The Ripped Open event on Jan. 28 will blend musical performance, poetry and a showcase of custom-made “wearable art,” according to Buck. 

Buck’s background in clothing design spans three decades. She began sewing when she was eight and has created costumes for the television and theatre industries. 

In 2022, she organized a private show titled Scattered Pieces as a rebuttal to commercial fashion’s costly and narrow view of beauty. Buck’s garments also stitched together elements of her Métis heritage, aiming for a definition of fashion that is sensitive to cultural and physical diversity. 

“The fashion industry is so slow to catch up,” said Buck, “and it’s really hard on people’s looks, especially women. Women are beautiful in all sizes, and we don’t see that in our modern television programming. And Scattered Pieces is the name that just stuck because of my lineage, my own Indigeneity that was completely hidden and scattered.” 

Last October, Buck met 21-year-old Ren Droucker, a Vancouver-based designer. Droucker was wearing a denim jacket adorned with a wing shaped from an array of safety pins. The sequel to Scattered Pieces was born. 

In addition to one-of-a-kind apparel by Droucker and Buck, the Ripped Open cabaret will feature designs by Willow Rody, an 18-year-old Sunshine Coast artist. 

“Willow expresses herself through drawings and paintings, and I asked her to create some pieces,” said Buck. “I’m hoping that [the cabaret] will continue so that it’s not just my work, but the work of youth and an expression of all people that can come forward.” 

The event will also include a reading by Chad Hershler of a short story composed by Buck, and music and poetry by Hazel Bell-Koski, Sarah Noni, Arista Hawkes and Kelsey O’Toole. 

A theme of sacred femininity links the contributions, Buck explained.
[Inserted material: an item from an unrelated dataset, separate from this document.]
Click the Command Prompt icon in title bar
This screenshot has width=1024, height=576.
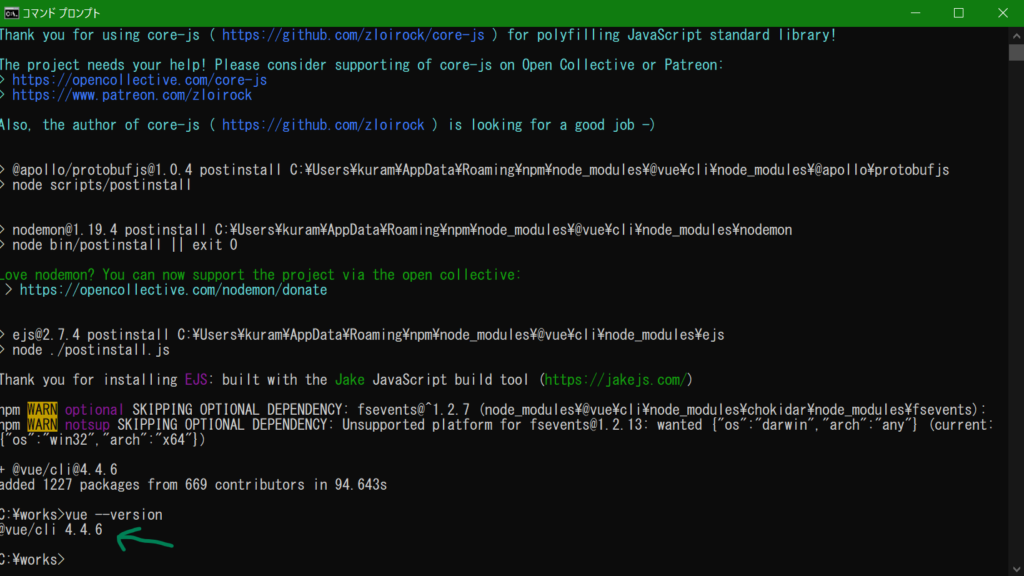click(x=12, y=13)
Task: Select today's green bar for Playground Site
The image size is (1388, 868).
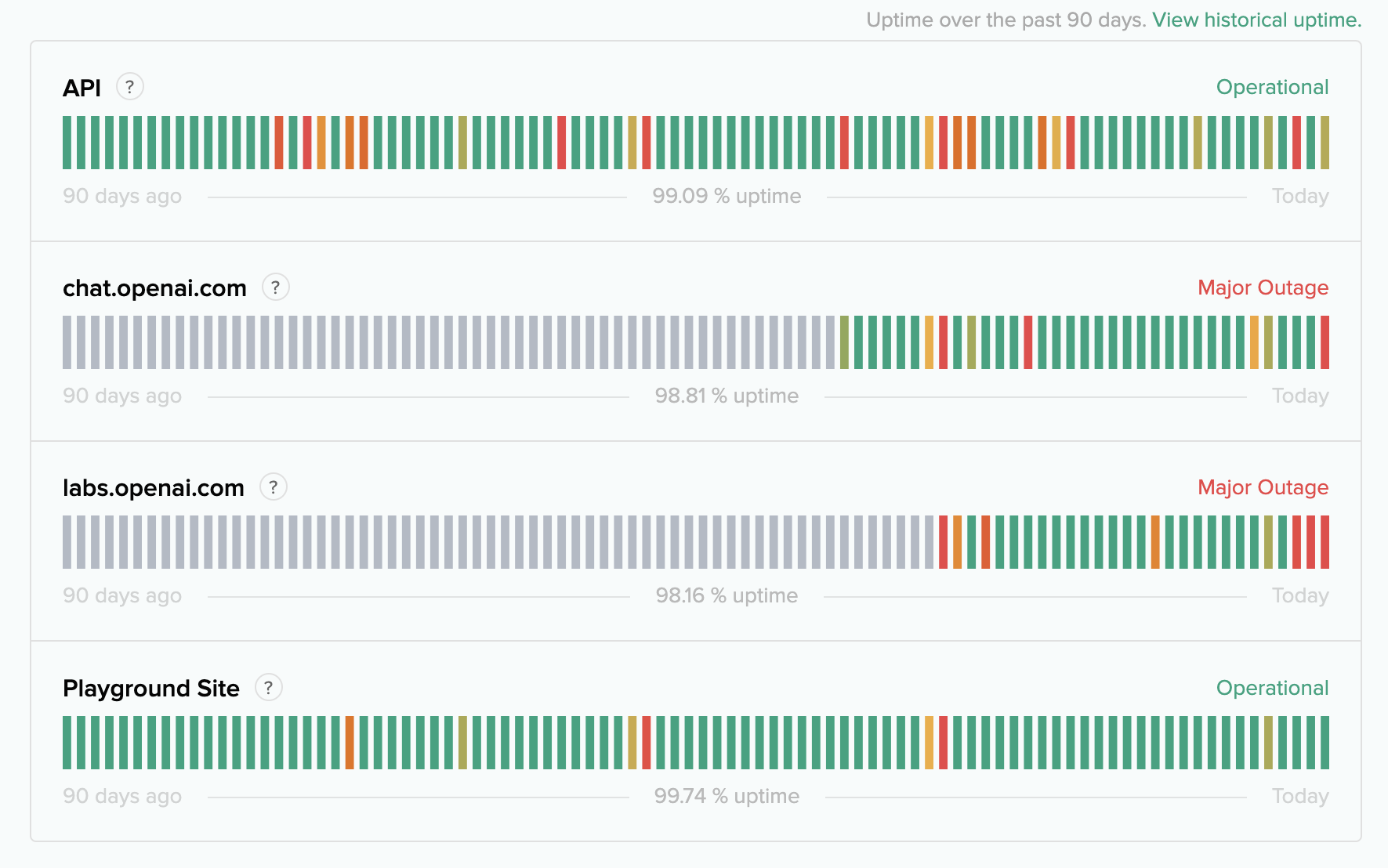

Her viewing of contemporary social media left her with a sensation of being riven and ruptured. Rather than be paralyzed by the feeling, she chose a dynamic path: restoring a connection with the Earth and its maternal nature. 

“I said, let’s rip this [disempowerment and depression] open and go to the heart of it,” added Buck. “Fabric is a medium of expression, so let’s rip apart what doesn’t serve us. And I mean to do it in a really creative, fun way where kids are involved and families can come together and there’s song and dance.” 
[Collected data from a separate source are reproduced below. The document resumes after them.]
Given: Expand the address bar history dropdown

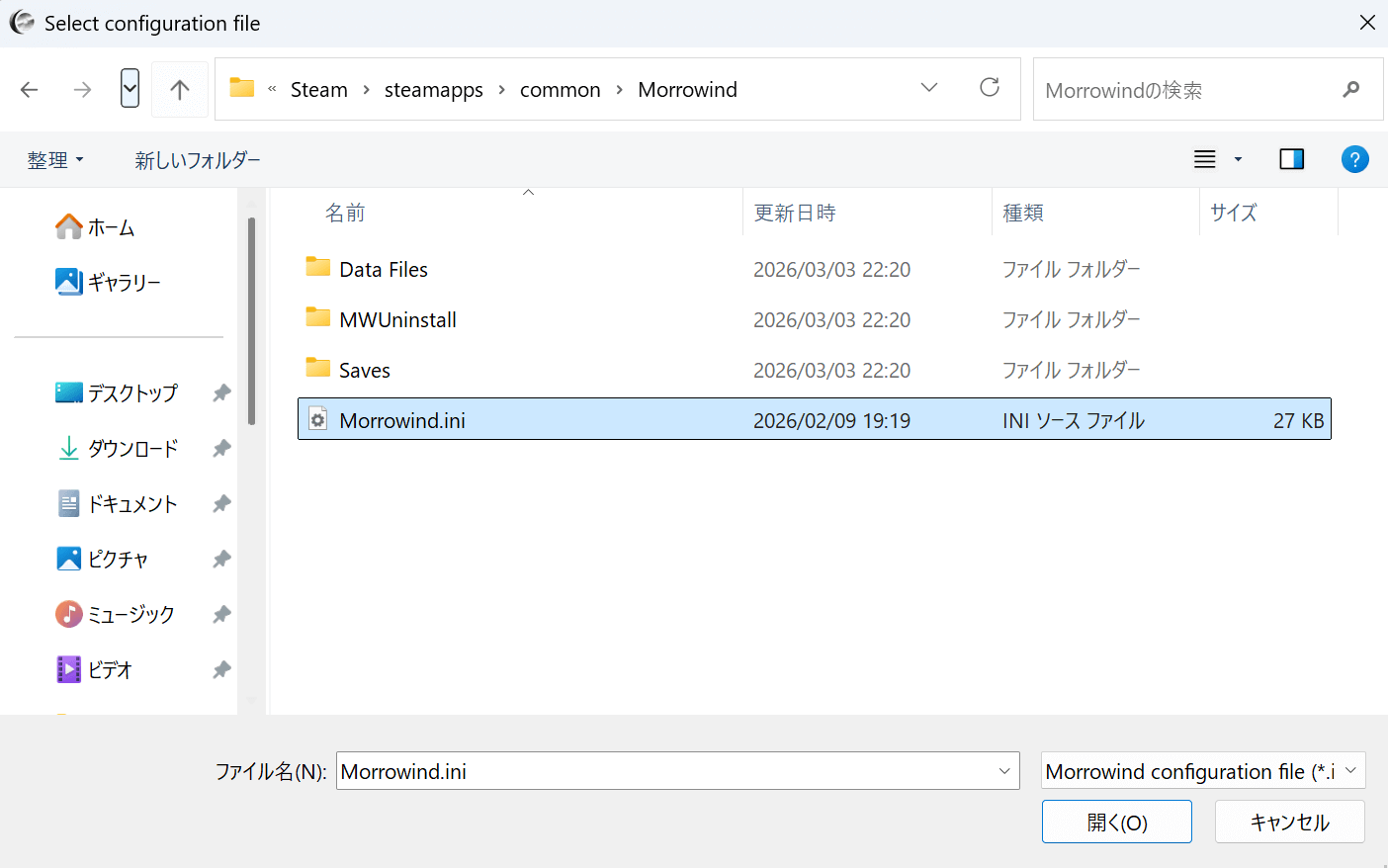Looking at the screenshot, I should point(928,88).
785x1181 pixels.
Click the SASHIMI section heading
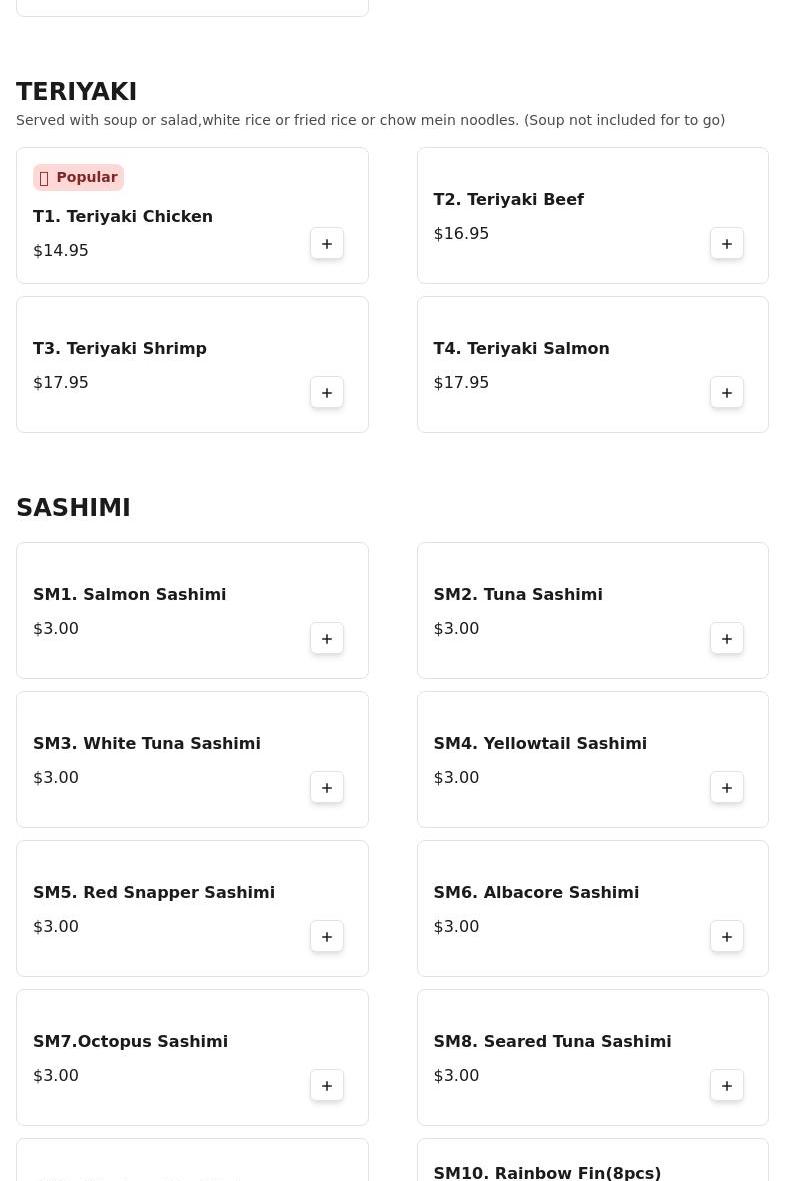pos(74,507)
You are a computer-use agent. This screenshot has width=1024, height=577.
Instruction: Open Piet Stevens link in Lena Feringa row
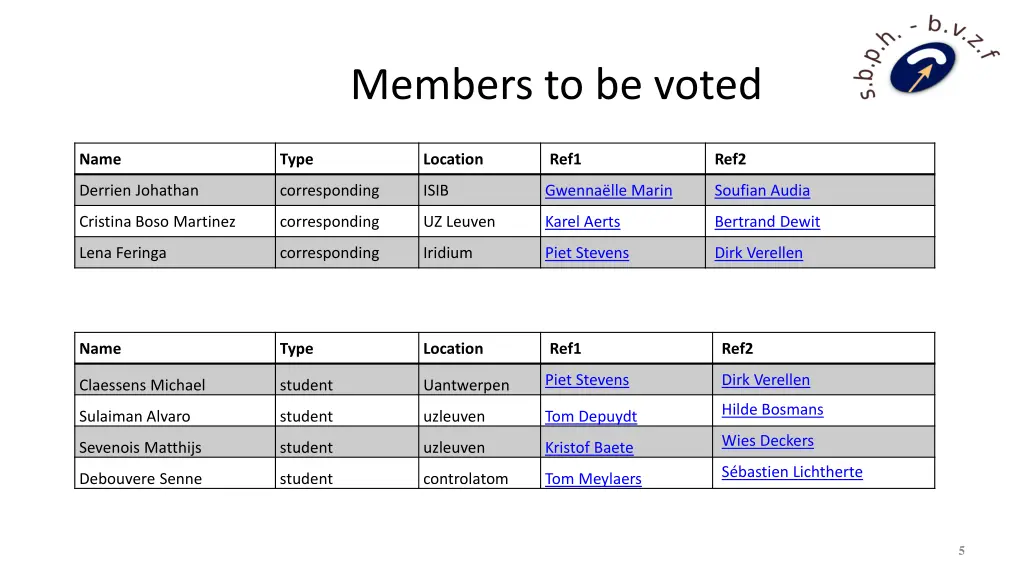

Many of the repurposed textiles incorporate fabrics donated to the Art Farm by shíshálh Elder Xwu’p’a’lich (Barbara Higgins), who passed away last November.  
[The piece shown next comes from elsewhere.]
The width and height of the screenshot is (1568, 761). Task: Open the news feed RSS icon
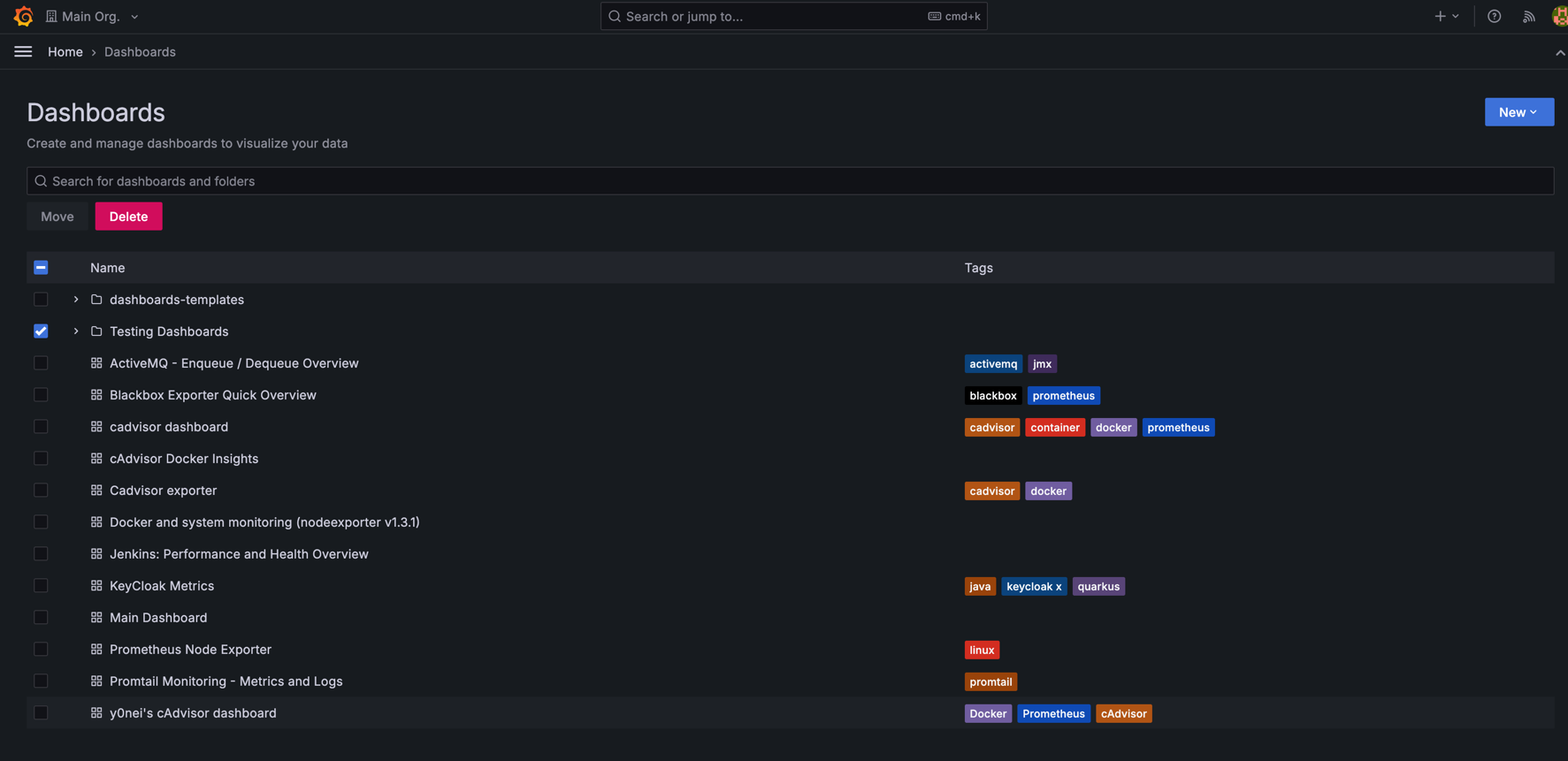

The cabaret will take place at the C3 strength and conditioning gym in Gibsons. Buck was attracted by the facility’s industrial appearance, a muscular counterpoint to the supple touch of textiles. It also offered space for a pop-up shop that will invite visitors to browse after the fashion show.  

The Ripped Open Anti-Fashion Cabaret takes place on Sunday, Jan. 28 from 3 to 6 p.m. Details and tickets are available at deercrossingtheartfarm.org/ripped-open.